While you are paging through the magazines looking for advertisements, take note of the decorative headers and footers on articles. One of my favorite headers was from Ladies Home Journal magazine, March 1899, shown below.

So now that you have a great image for your quilt label, what information should you put on it? At a minimum you should include your full name (including your maiden name so you can also be identified by genealogical records), your city and state, the name of the quilt and the year completed. If you have room you can also tell why you made the quilt, if it was given to someone to celebrate an occasion, and maybe a little background on the pattern/technique. A quilt label helps provide provenance for the future and also increases a quilt’s value.

You can print out these labels onto pre-treated fabric sheets which you can buy at your local quilt store or fabric store, but you are then limited to their fabric choice and colors. I prefer treating 100% cotton fabrics with Bubble Jet Set. I can then choose whatever color of fabric I want to coordinate with my quilt.

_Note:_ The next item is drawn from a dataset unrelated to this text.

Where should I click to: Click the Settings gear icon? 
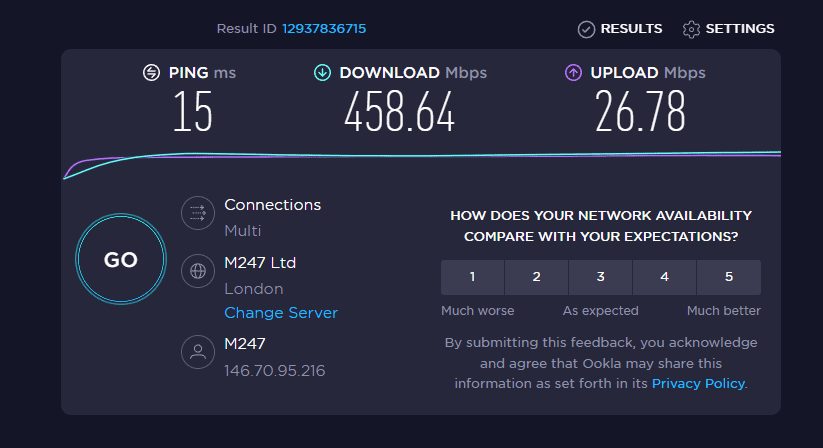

I do not use freezer paper when printing on fabric. I use a piece of matte finish photograph paper as the backing to carry my treated fabric through the printer. Starting along the edge, halfway up on the left side I use doublestick tape going up to the upper left corner, completely across the top of the sheet and halfway down the right edge. I also put a small piece of doublestick tape in the lower left and right corners to hold the fabric in place but allow some movement of the fabric along the bottom edge. I feed the taped top edge into the machine and it prints on the fabric. I then grab the bottom free edge of the fabric, rip it off the sheet, stick another fabric sheet on and I’m ready to print again. You can use the matte paper usually about 12 times before it starts getting soft and may not feed through straight.

You can hand letter your labels, or your can use your computer program to print in the lettering. Try combining different letter fonts to get unique looking labels.

I hope this article will encourage you to try creating your own individual quilt labels.